-- Exercise objective --
The lines to copy are those in the listing that hold the word "agent".

-- Supplied information --
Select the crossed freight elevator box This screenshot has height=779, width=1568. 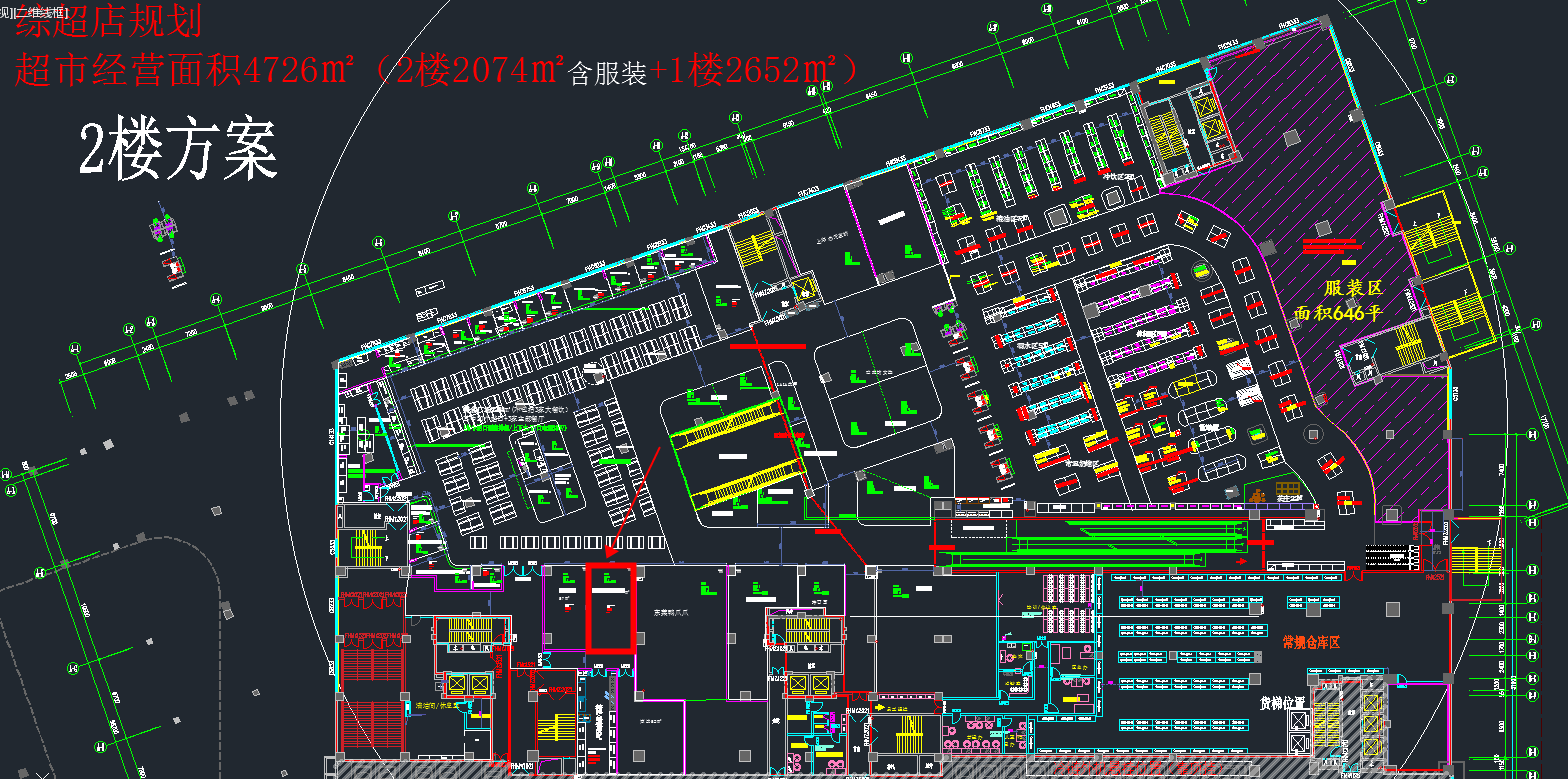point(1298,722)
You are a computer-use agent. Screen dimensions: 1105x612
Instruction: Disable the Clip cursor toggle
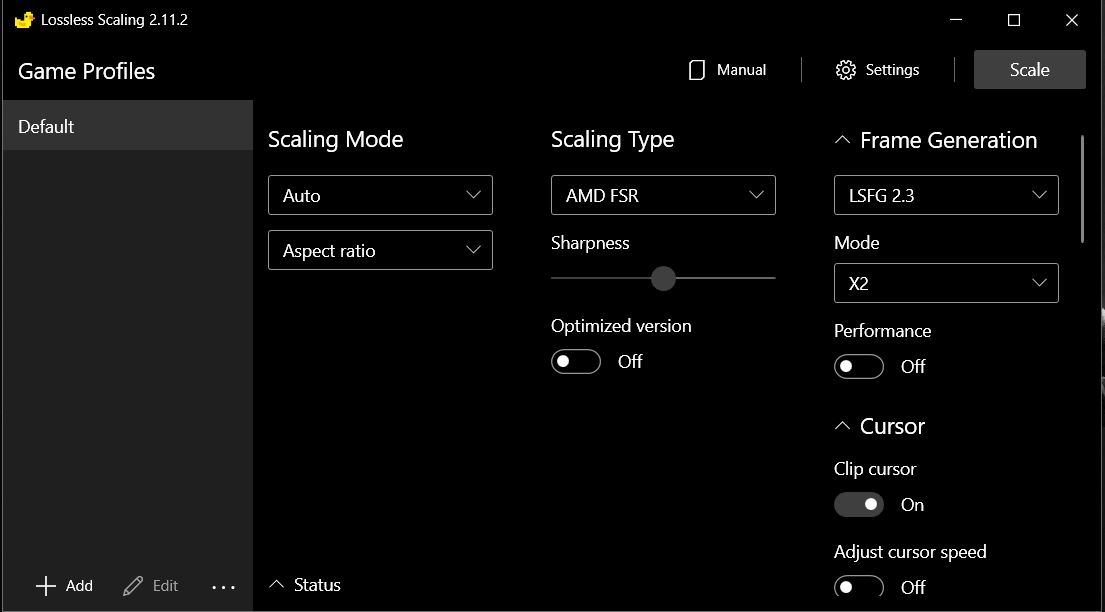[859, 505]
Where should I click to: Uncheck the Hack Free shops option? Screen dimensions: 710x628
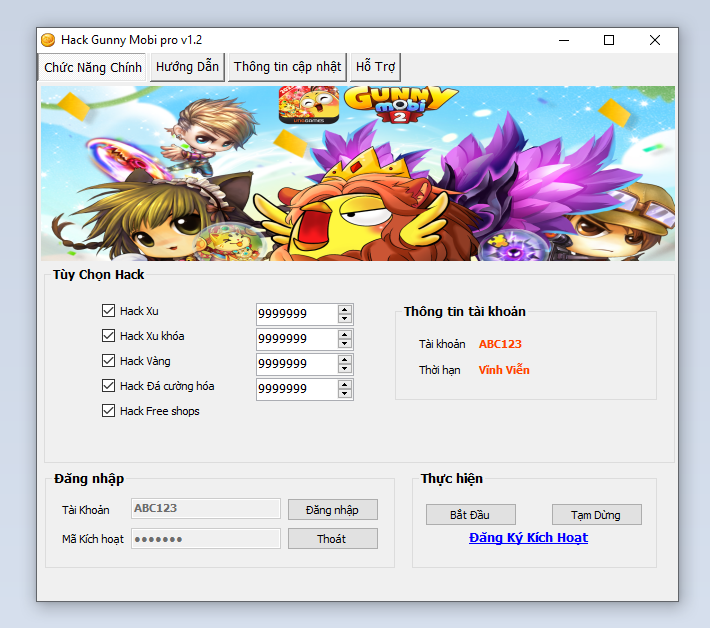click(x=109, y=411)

==

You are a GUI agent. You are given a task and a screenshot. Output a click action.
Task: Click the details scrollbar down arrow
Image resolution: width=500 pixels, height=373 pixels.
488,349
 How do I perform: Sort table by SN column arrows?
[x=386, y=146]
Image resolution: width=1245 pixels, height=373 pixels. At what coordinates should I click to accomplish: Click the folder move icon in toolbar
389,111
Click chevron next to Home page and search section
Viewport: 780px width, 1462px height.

---

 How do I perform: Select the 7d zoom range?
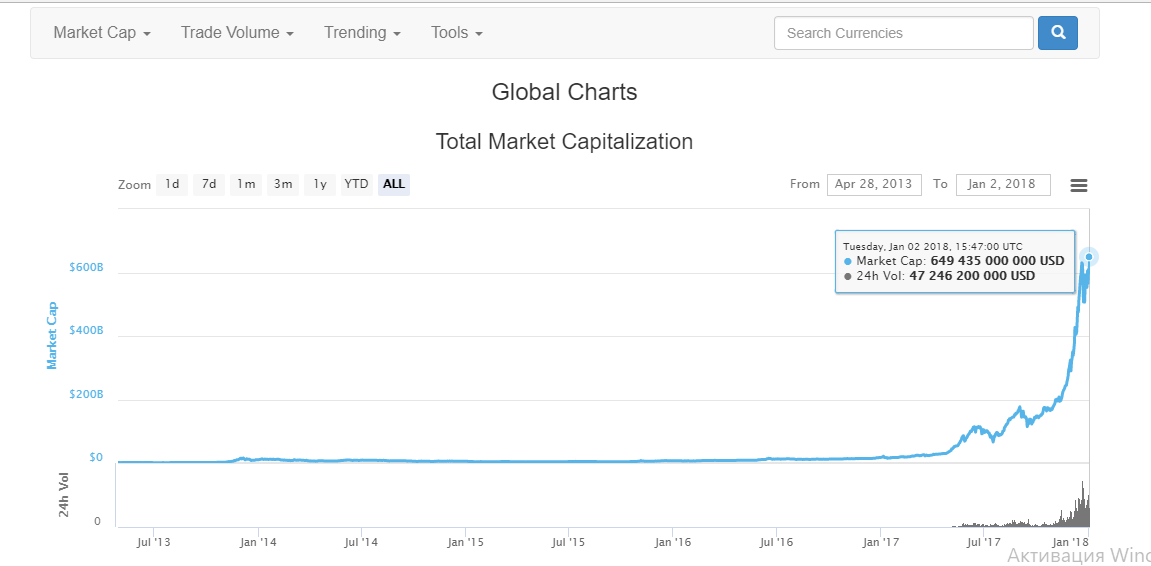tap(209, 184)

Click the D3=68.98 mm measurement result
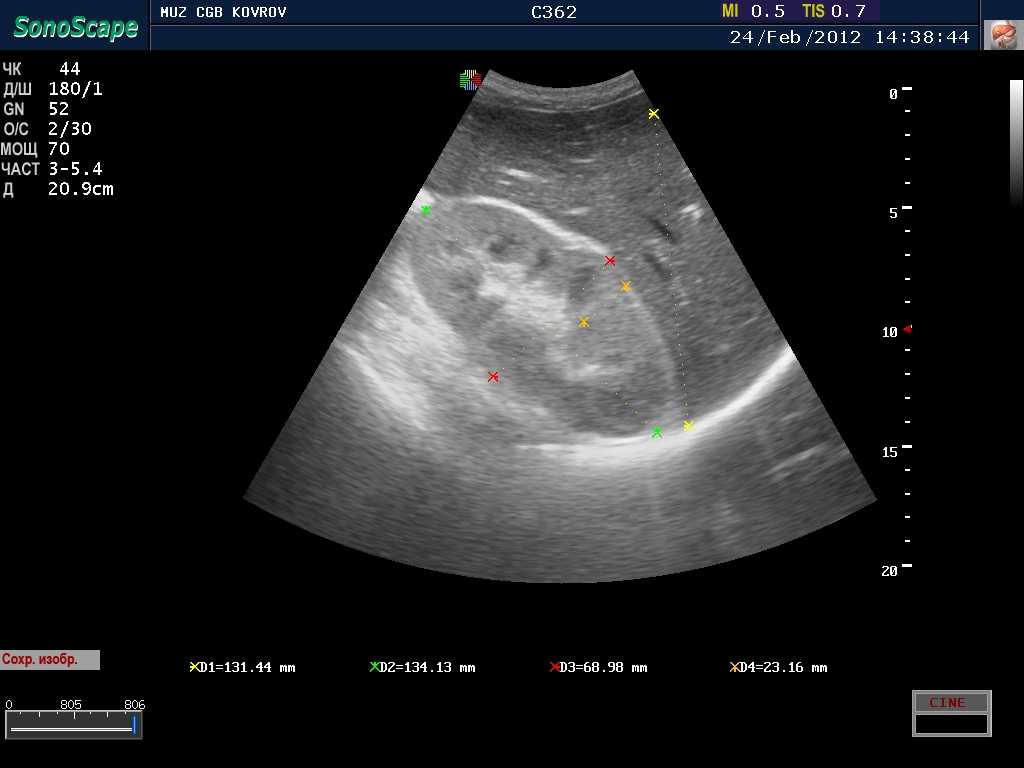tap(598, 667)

-- Solution for this exercise --
You are a computer-use agent. Screen dimensions: 1105x612
You are a GUI agent. You are given a task and a screenshot. Output a click action.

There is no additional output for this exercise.